Zoning Laws Make Child Care Unaffordable in Utah
Child care centers should have the same development flexibility as charter schools.
Utahns fork over half a paycheck (or more) for child care, while child care workers struggle with low pay. And costly zoning laws are to blame.
Utah has a child care shortage, with long waitlists for parents trying to get babies and toddlers into centers. According to Susan Madsen, a Utah State University leadership professor who testified to the state's Economic Development and Workforce Services Interim Committee last year, over 150,000 children in Utah under 6 possibly need child care, but only 63,000 slots are available in formal child care programs or other state-licensed ones.
In that same hearing, Johnny Anderson, a former state lawmaker and the president and CEO of ABC Great Beginnings child care centers, told the committee that growing areas in the state don't have an adequate amount of child care facilities.
But building them can be a nightmare. During a May 2021 hearing at the state Capitol, child care center owners told lawmakers about the many obstacles certain zoning practices create for them. Many of those laws add hundreds of thousands of dollars to a project before a center even opens, keeping would-be center owners from entering the child care market and keeping costs high for families.
"You gotta spend money not only on the property, you gotta spend money on engineering, architecture to get something that you can finally get in front of a city staff to get approval to move to the next stage, which is often a planning commission," Anderson said last year. "You're going to get an up-or-down vote from them or recommendations of things that you gotta change before you can finally get over to a city council."
Anderson recalled that after finding a property in a master-planned community that had the zoning for a child care center, he still had to go through a frustrating rezoning process.
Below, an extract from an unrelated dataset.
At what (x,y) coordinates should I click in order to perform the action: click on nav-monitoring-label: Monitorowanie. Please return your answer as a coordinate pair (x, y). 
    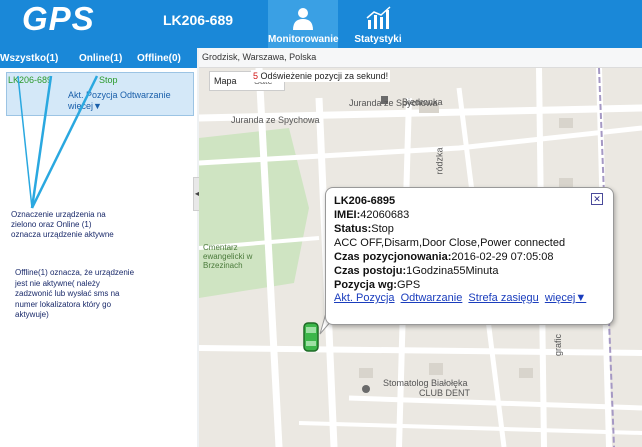
    Looking at the image, I should click on (304, 40).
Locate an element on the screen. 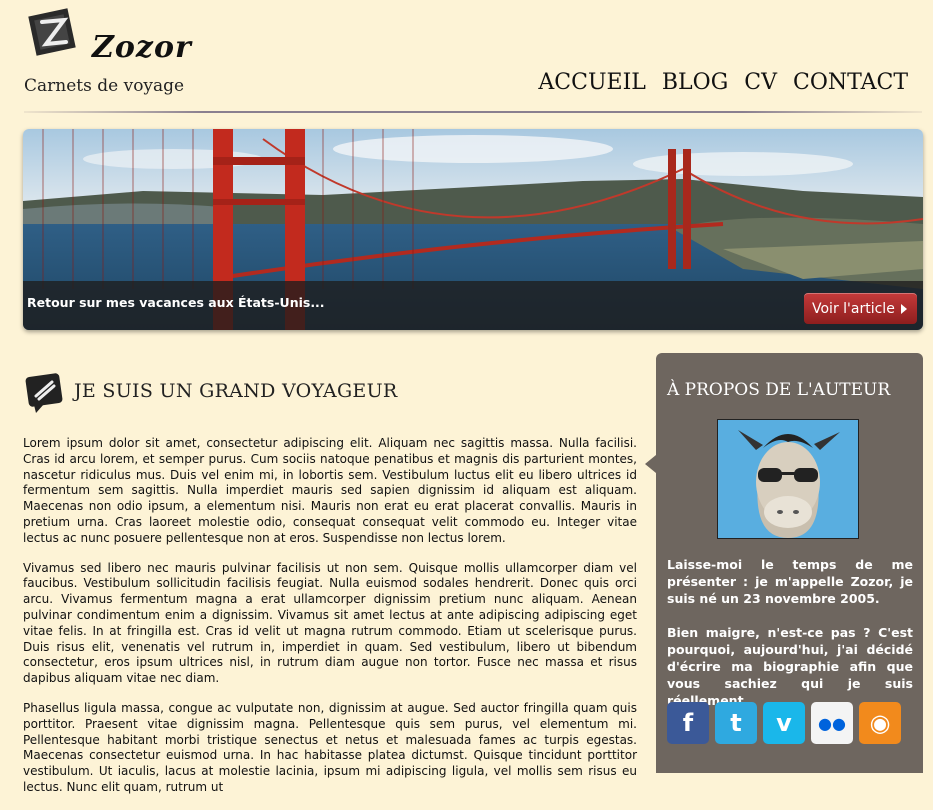  twitter-glyph: t is located at coordinates (736, 723).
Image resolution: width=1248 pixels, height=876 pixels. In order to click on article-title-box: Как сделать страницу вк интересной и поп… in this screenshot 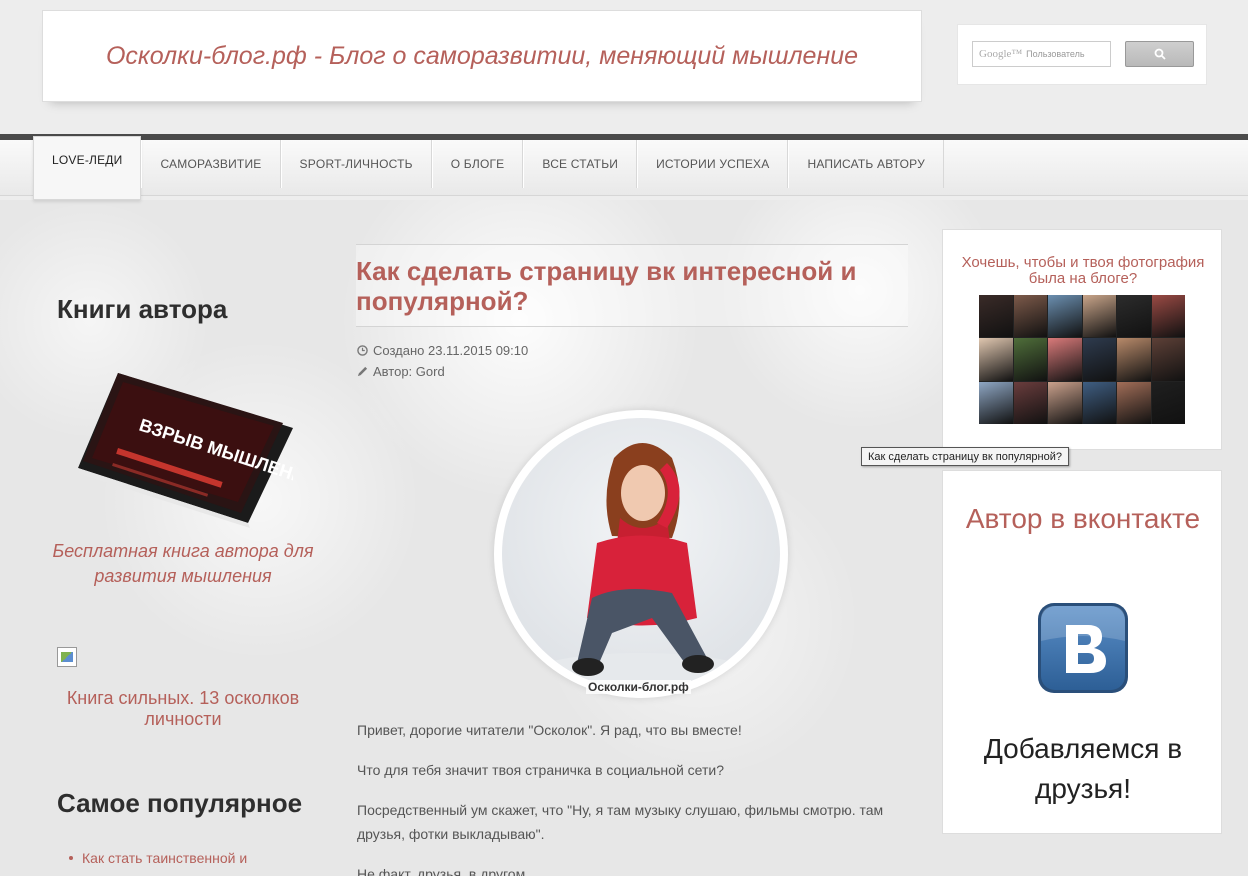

"It takes four months to get in front of a city council just for the rezone. And as I'm sitting in that city council meeting, the city council members start arguing amongst themselves whether or not the zone that they had identified on a master plan was really the zone that they want in that space." The city attorney ultimately asked Anderson to go through the rezoning process again.
Anderson believes local officials have no idea what these delays and denials cost. "I said, 'I am paying $13,000 a month in interest on this piece of ground. And you act as though it's nothing for me to go back and start this process over.'"
In addition, he had to bury power lines and install a new sidewalk. Then the city changed its water detention standards before he got his building permit. "All of this resulted in about $400,000 above what the construction costs were going to be for this facility," Anderson said. Not many child care center owners have an extra $400,000 lying around.
Staffing child care facilities is another hurdle. Anderson said that while child care centers in Utah spend about $0.50 on staffing for every dollar in revenue, "We have to figure out a way to get more money to our staff." Not forcing centers to spend hundreds of thousands of dollars to meet unnecessary zoning requirements could help.
An easy zoning fix would be to give child care centers the same development flexibility as charter schools. "Charter schools are basically treated like public schools, which are basically treated like state facilities," said Anderson. "Where, as long as you are [sticking to a] uniform building code, cities really can't get in your way."
Both Republicans and Democrats in the Utah Legislature tell Reason that they have not decided what child care bills, if any, they will run next session. However, they also pointed to recent bills that reduced regulations and expanded access to child care. Lawmakers consistently get pushback from cities that don't want the state butting into local zoning decisions, no matter how unreasonable those rules are. And the powerful Utah League of Cities and Towns, a nonpartisan cooperative of localities, is also known to fight state laws targeting local zoning.
But the major problems won't be solved if petty city tyrants are allowed to jerk around small business owners. And Utahns will continue paying the price for the state's child care shortage as potential owners face many setbacks in opening new centers. As Anderson said, "The new people…who want to take that risk cannot do this."